* _Rumusan Soal 1_
Tolong tulis ulang tanpa perubahan bagian daftar di bawah yang dimulai dari baris berisi "You are a GUI" dan berakhir pada baris berisi "[x=30, y=35]", kedua baris itu ikut disertakan. Jangan masukkan gambar ke dalam jawaban.

* _Kutipan Sumber_
───
Desa Wisata Kampus Kopi Banyuanyar kenalkan konsep desa sebagai kampus terapan

Desa Wisata Kampus Kopi Banyuanyar ;wisatawan diajak menikmati rerimbunan hutan kopi lereng Gunung Merbabu. dari menyeduh kopi, berkebun hingga beternak. (yull/Fokusjateng.com)

Fokus Jateng- BOYOLALI,- Desa Wisata Kampus Kopi Banyuanyar, atau Kampung Susu dan Kopi, terus mengembangkan destinasi wisata, selain berpotensi alam, juga menjadi tempat belajar tentang pertanian dan peternakan (Agro Eco Edu Tourism).
“Kampus kopi bukan sekadar nama, tetapi benar-benar menjadi tempat praktik belajar (Best Practice Learning) dan aktivitas nyata di desa, sebagai lokasi dan media pembelajaran yang menggunakan potensi desa. Tempat ini terbuka untuk semua orang, seperti halnya kampus atau ruang belajar di desa, di mana wisata harus memberi Sesuatu untuk dilihat, Sesuatu untuk dirasakan, Sesuatu untuk dibeli, dan Sesuatu untuk dipelajari,” papar Kepala Desa Banyuanyar, Komarudin.
Desa Banyuanyar di Boyolali, Jawa Tengah, sambung Komarudin, tengah berupaya membentuk desa dengan model kerja sama pentahelix, salah satunya dengan Universitas Sebelas Maret (UNS) melalui program Wirausaha Baru Mahasiswa (WIBAWA UNS) dengan mengirimkan 153 mahasiswa pada Selasa 22 Juli 2025.
“Jadi program ini untuk mengembangkan potensi kewirausahaan mahasiswa agar menjadi alumni yang berwirausaha, dengan cara memberikan pelatihan, pendampingan, dan bantuan dana awal bagi mereka yang punya ide bisnis atau sedang mulai usaha,” katanya.
Menurut Komarudin, Fieldtrip Wibawa bertujuan untuk membantu mahasiswa belajar kewirausahaan langsung dari pengalaman nyata, agar mereka tidak hanya paham teori, tetapi juga bisa menangkap nilai dan praktik sebenarnya dari dunia usaha. Mahasiswa diajak mengunjungi pelaku usaha yang sudah sukses menjalankan bisnisnya.
“Agar mereka bisa melihat langsung proses produksi, cara mengatur operasional, strategi menjual produk, serta tantangan dan ide baru yang dihadapi pelaku usaha,” jelasnya.
───
* _Daftar yang Disediakan_
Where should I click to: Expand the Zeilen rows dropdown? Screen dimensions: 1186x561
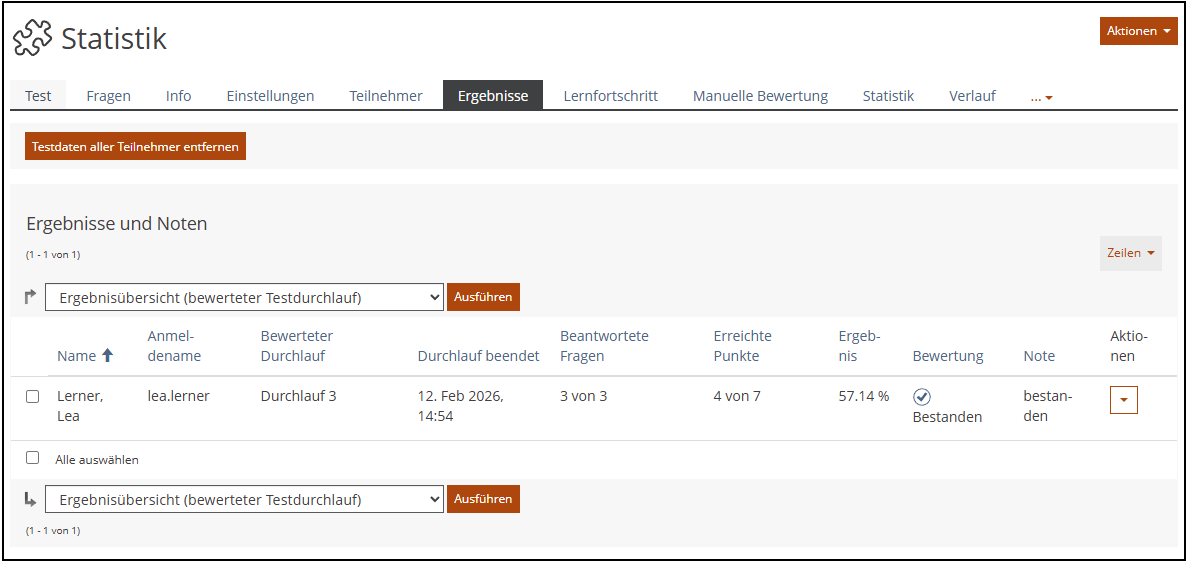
───
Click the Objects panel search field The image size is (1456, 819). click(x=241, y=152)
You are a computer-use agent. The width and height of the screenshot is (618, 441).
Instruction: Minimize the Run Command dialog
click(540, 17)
───
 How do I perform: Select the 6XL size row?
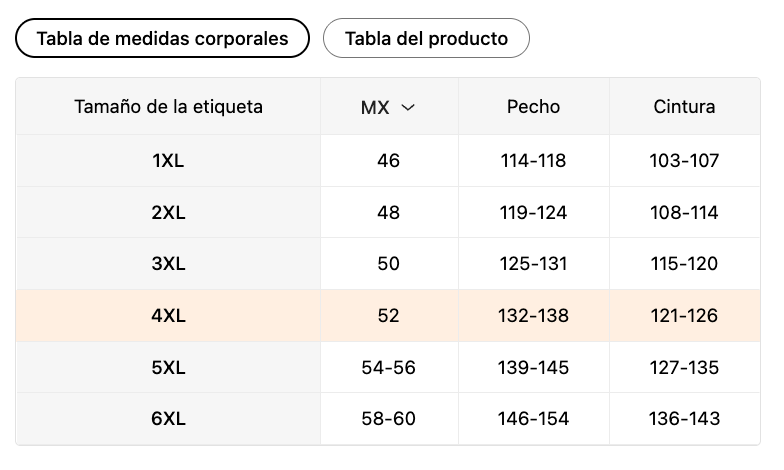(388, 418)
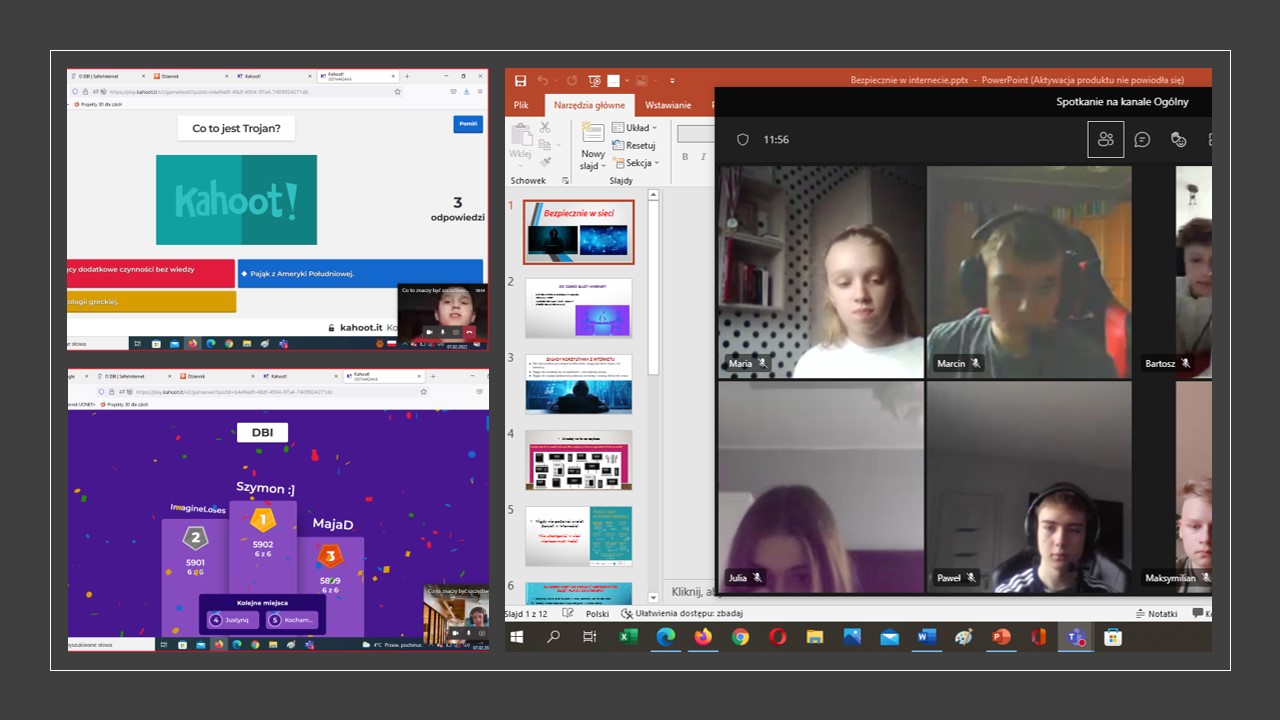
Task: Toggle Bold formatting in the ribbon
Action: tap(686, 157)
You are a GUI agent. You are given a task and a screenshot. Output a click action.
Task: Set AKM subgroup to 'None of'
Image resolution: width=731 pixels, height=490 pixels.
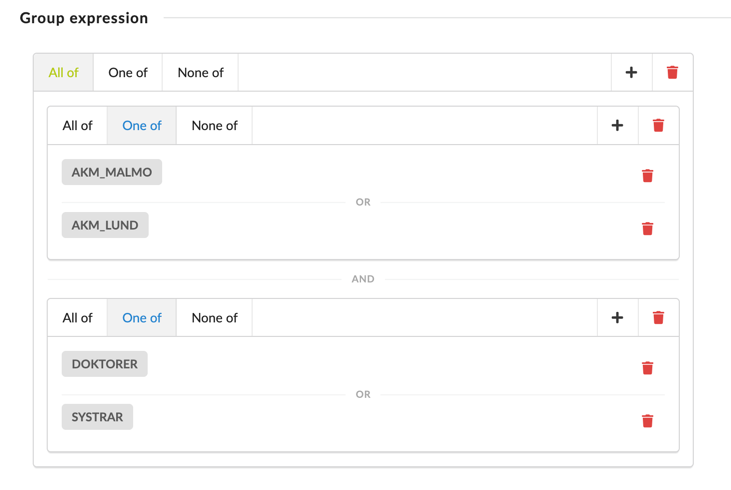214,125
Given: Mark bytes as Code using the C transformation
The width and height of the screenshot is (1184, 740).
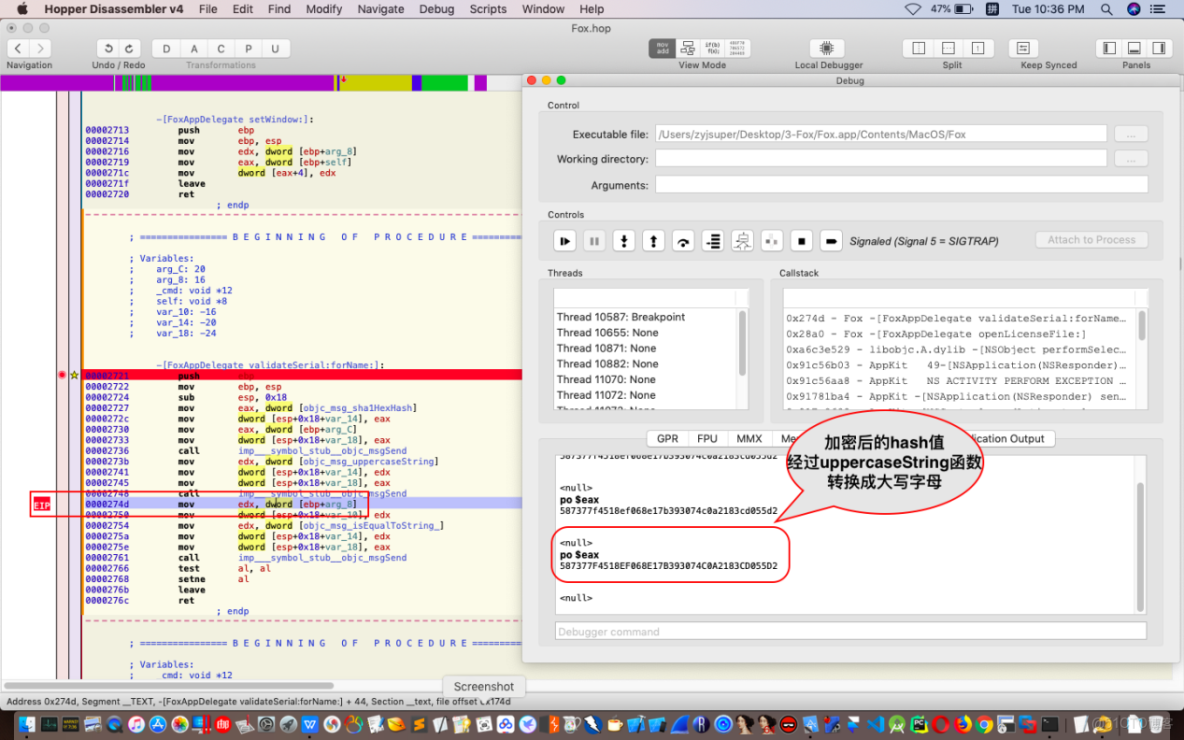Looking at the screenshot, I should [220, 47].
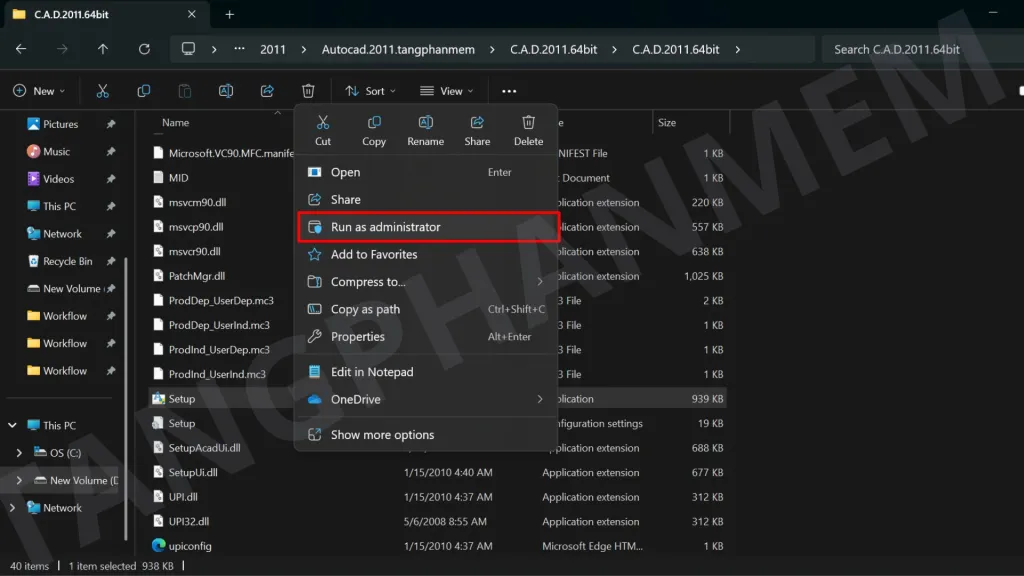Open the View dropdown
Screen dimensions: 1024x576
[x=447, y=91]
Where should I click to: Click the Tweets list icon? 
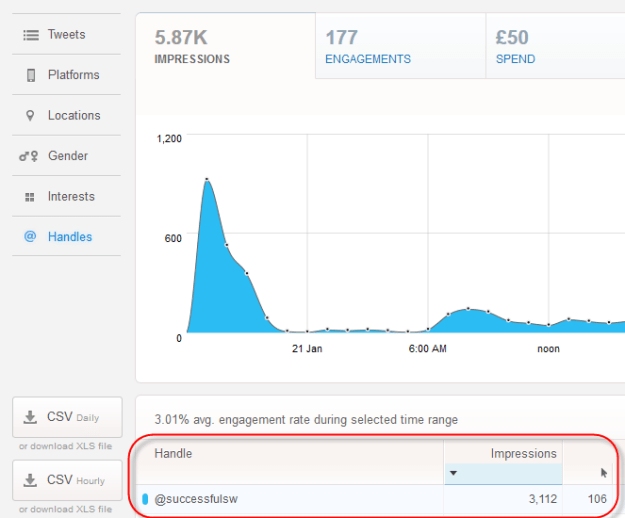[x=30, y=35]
───
* _Rumusan Soal 2_
Menurut kutipan sumber, berapa mahasiswa yang dikirim UNS ke Desa Banyuanyar melalui program WIBAWA UNS?

* _Jawaban Akhir 1_
You are a GUI agent. You are given a task and a screenshot. Output a click action.
Task: Set AKM subgroup to 'None of'
Image resolution: width=731 pixels, height=490 pixels.
214,125
Given: Mark bytes as Code using the C transformation
The width and height of the screenshot is (1184, 740).
Looking at the screenshot, I should [220, 47].
Open the View dropdown
Screen dimensions: 1024x576
[x=447, y=91]
Where should I click to: Click the Tweets list icon? 
[x=30, y=35]

* _Jawaban Akhir 2_
153 mahasiswa.